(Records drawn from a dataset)
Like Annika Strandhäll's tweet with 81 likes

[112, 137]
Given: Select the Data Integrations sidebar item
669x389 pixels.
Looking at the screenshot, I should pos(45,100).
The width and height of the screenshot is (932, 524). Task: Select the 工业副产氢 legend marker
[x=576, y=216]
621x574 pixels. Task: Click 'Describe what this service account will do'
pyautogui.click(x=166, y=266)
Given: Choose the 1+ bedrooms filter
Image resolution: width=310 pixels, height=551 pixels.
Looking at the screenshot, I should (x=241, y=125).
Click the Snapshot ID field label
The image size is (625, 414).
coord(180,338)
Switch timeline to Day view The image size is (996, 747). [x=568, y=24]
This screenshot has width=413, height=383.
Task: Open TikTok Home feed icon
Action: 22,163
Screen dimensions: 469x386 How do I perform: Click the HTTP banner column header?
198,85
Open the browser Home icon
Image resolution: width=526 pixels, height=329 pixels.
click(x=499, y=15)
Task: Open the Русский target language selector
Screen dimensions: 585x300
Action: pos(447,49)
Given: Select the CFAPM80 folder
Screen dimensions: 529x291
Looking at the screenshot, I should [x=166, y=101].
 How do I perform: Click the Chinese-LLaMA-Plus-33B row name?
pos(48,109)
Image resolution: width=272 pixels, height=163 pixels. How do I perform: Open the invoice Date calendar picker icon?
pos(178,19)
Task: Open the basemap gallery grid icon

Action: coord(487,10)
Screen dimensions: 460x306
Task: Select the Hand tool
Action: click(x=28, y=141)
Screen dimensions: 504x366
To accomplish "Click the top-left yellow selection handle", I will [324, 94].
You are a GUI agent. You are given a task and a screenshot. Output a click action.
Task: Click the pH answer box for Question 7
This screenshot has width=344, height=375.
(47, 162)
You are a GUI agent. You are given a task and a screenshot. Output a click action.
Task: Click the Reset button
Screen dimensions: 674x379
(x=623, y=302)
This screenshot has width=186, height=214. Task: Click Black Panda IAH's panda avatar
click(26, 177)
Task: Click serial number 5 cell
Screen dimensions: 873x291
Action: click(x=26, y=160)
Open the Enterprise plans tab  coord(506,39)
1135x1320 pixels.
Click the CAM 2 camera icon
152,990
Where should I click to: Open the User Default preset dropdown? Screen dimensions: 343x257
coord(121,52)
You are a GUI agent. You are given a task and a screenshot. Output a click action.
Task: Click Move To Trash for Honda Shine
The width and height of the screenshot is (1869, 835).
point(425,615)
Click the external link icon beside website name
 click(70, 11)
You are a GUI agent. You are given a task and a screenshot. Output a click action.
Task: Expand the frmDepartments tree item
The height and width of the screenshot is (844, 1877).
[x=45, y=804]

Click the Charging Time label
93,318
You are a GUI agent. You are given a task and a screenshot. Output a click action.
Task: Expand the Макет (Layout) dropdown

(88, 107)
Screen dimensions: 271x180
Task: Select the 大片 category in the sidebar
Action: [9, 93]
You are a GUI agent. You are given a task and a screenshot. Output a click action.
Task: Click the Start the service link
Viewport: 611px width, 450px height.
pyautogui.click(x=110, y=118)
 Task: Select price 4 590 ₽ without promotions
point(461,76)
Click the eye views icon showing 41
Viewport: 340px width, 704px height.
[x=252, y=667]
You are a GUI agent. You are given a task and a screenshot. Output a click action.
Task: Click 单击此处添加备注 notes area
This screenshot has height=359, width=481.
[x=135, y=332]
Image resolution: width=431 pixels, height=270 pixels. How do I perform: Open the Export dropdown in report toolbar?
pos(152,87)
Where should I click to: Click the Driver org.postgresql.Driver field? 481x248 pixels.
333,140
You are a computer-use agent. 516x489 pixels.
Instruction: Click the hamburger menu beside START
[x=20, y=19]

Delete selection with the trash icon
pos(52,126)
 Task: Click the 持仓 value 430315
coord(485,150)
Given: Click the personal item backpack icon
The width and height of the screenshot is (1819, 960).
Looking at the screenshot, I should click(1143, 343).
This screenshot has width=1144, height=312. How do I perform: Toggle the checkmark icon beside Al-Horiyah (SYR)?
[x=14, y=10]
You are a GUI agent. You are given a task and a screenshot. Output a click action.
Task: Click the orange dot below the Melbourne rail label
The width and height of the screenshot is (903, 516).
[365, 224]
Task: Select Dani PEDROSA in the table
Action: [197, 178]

**WHAT THIS TASK INVOLVES**
Could you reproduce every record exactly as it appears?

**TASK RESULT**
Like Annika Strandhäll's tweet with 81 likes

[112, 137]
Given: Select the Data Integrations sidebar item
669x389 pixels.
Looking at the screenshot, I should pos(45,100).
The width and height of the screenshot is (932, 524). Task: Select the 工业副产氢 legend marker
[x=576, y=216]
621x574 pixels. Task: Click 'Describe what this service account will do'
pyautogui.click(x=166, y=266)
Given: Choose the 1+ bedrooms filter
Image resolution: width=310 pixels, height=551 pixels.
Looking at the screenshot, I should (x=241, y=125).
Click the Snapshot ID field label
The image size is (625, 414).
coord(180,338)
Switch timeline to Day view The image size is (996, 747). [x=568, y=24]
This screenshot has width=413, height=383.
Task: Open TikTok Home feed icon
Action: 22,163
Screen dimensions: 469x386 How do I perform: Click the HTTP banner column header?
198,85
Open the browser Home icon
Image resolution: width=526 pixels, height=329 pixels.
click(x=499, y=15)
Task: Open the Русский target language selector
Screen dimensions: 585x300
Action: pos(447,49)
Given: Select the CFAPM80 folder
Screen dimensions: 529x291
Looking at the screenshot, I should [x=166, y=101].
 How do I perform: Click the Chinese-LLaMA-Plus-33B row name?
pos(48,109)
Image resolution: width=272 pixels, height=163 pixels. How do I perform: Open the invoice Date calendar picker icon?
pos(178,19)
Task: Open the basemap gallery grid icon

Action: coord(487,10)
Screen dimensions: 460x306
Task: Select the Hand tool
Action: click(x=28, y=141)
Screen dimensions: 504x366
To accomplish "Click the top-left yellow selection handle", I will [324, 94].
You are a GUI agent. You are given a task and a screenshot. Output a click action.
Task: Click the pH answer box for Question 7
This screenshot has width=344, height=375.
(47, 162)
You are a GUI agent. You are given a task and a screenshot. Output a click action.
Task: Click the Reset button
Screen dimensions: 674x379
(x=623, y=302)
This screenshot has width=186, height=214. Task: Click Black Panda IAH's panda avatar
click(26, 177)
Task: Click serial number 5 cell
Screen dimensions: 873x291
Action: click(x=26, y=160)
Open the Enterprise plans tab  coord(506,39)
1135x1320 pixels.
Click the CAM 2 camera icon
152,990
Where should I click to: Open the User Default preset dropdown? Screen dimensions: 343x257
coord(121,52)
You are a GUI agent. You are given a task and a screenshot. Output a click action.
Task: Click Move To Trash for Honda Shine
The width and height of the screenshot is (1869, 835).
point(425,615)
Click the external link icon beside website name
 click(70, 11)
You are a GUI agent. You are given a task and a screenshot. Output a click action.
Task: Expand the frmDepartments tree item
The height and width of the screenshot is (844, 1877).
[x=45, y=804]

Click the Charging Time label
93,318
You are a GUI agent. You are given a task and a screenshot. Output a click action.
Task: Expand the Макет (Layout) dropdown

(88, 107)
Screen dimensions: 271x180
Task: Select the 大片 category in the sidebar
Action: [9, 93]
You are a GUI agent. You are given a task and a screenshot. Output a click action.
Task: Click the Start the service link
Viewport: 611px width, 450px height.
pyautogui.click(x=110, y=118)
 Task: Select price 4 590 ₽ without promotions
point(461,76)
Click the eye views icon showing 41
Viewport: 340px width, 704px height.
[x=252, y=667]
You are a GUI agent. You are given a task and a screenshot. Output a click action.
Task: Click 单击此处添加备注 notes area
This screenshot has height=359, width=481.
[x=135, y=332]
Image resolution: width=431 pixels, height=270 pixels. How do I perform: Open the Export dropdown in report toolbar?
pos(152,87)
Where should I click to: Click the Driver org.postgresql.Driver field? 481x248 pixels.
333,140
You are a computer-use agent. 516x489 pixels.
Instruction: Click the hamburger menu beside START
[x=20, y=19]

Delete selection with the trash icon
pos(52,126)
 Task: Click the 持仓 value 430315
coord(485,150)
Given: Click the personal item backpack icon
The width and height of the screenshot is (1819, 960).
Looking at the screenshot, I should click(1143, 343).
This screenshot has width=1144, height=312. How do I perform: Toggle the checkmark icon beside Al-Horiyah (SYR)?
[x=14, y=10]
You are a GUI agent. You are given a task and a screenshot. Output a click action.
Task: Click the orange dot below the Melbourne rail label
The width and height of the screenshot is (903, 516).
[365, 224]
Task: Select Dani PEDROSA in the table
Action: [197, 178]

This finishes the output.